Açucares
e Adoçantes
Introdução
A classe
dos glicídios (do grego glicos, "doce") é muito ampla e abrange
desde o açúcar comum até compostos muito complexos, como a celulose e o amido,
que são produzidos nos vegetais pelo processo de fotossíntese.
A importância
dos glicídios é enorme. Apenas como exemplo, lembramos que a celulose está presente
na madeira, em tecidos (algodão e linho), é matéria-prima na fabricação de papel,
celulóide, celofane, algodão-pólvora, etc. O amido por sua vez é um alimento
fundamental para os homens e animais.
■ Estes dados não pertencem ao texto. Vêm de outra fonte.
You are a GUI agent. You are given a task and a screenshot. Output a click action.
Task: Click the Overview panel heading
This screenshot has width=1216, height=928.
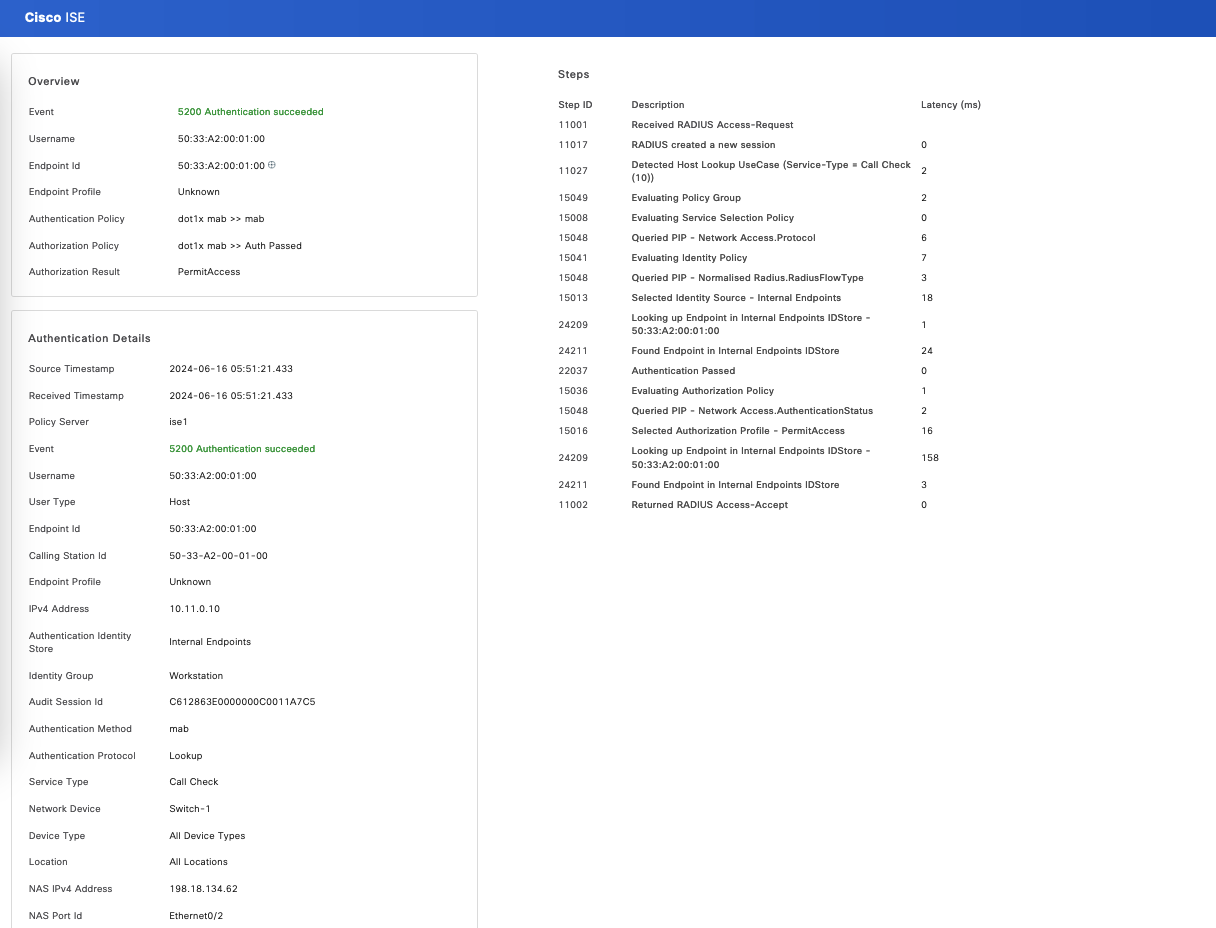coord(54,81)
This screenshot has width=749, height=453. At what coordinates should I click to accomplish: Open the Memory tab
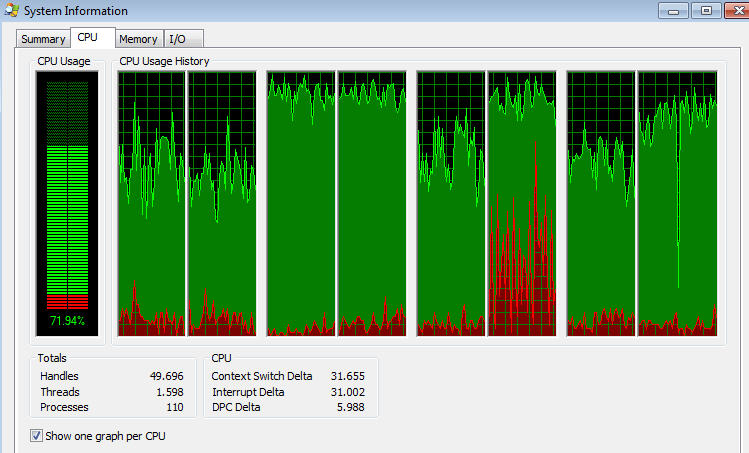[138, 39]
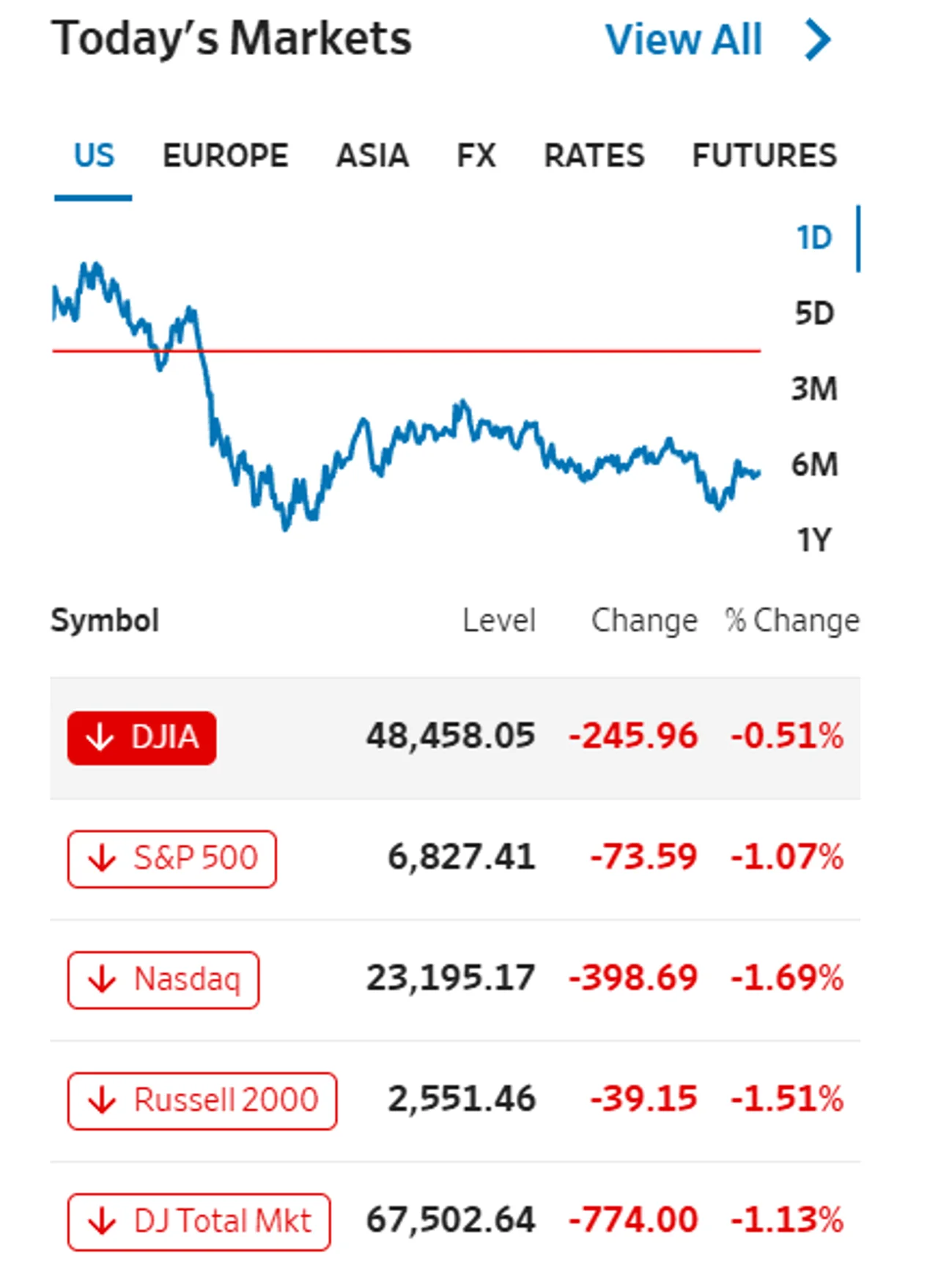Open the EUROPE markets tab
The image size is (938, 1288).
[x=225, y=155]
Os glicídios aparecem também nos chamados
ácidos nucléicos, que são constituintes fundamentais das células vivas.
É importante
ainda lembrar que o estudo dos glicídios já passa a ser objeto da BIOQUÍMICA,
que, como o nome diz, é a parte da química que estuda os compostos e as reações
que ocorrem nos seres vivos. A Bioquímica nasceu da Química Orgânica e hoje
é uma ciência autônoma e altamente desenvolvida.
Principais
Glicídios (Incluindo: Açúcares e Adoçantes)
Glicose,
Glucose, Dextrose ou Açúcar de Uva
É uma
aldo-hexose de fórmula C6H12O6. A glicose é
encontrada nas uvas e em vários frutos. Ela é obtida, industrialmente, pela
hidrólise do amido.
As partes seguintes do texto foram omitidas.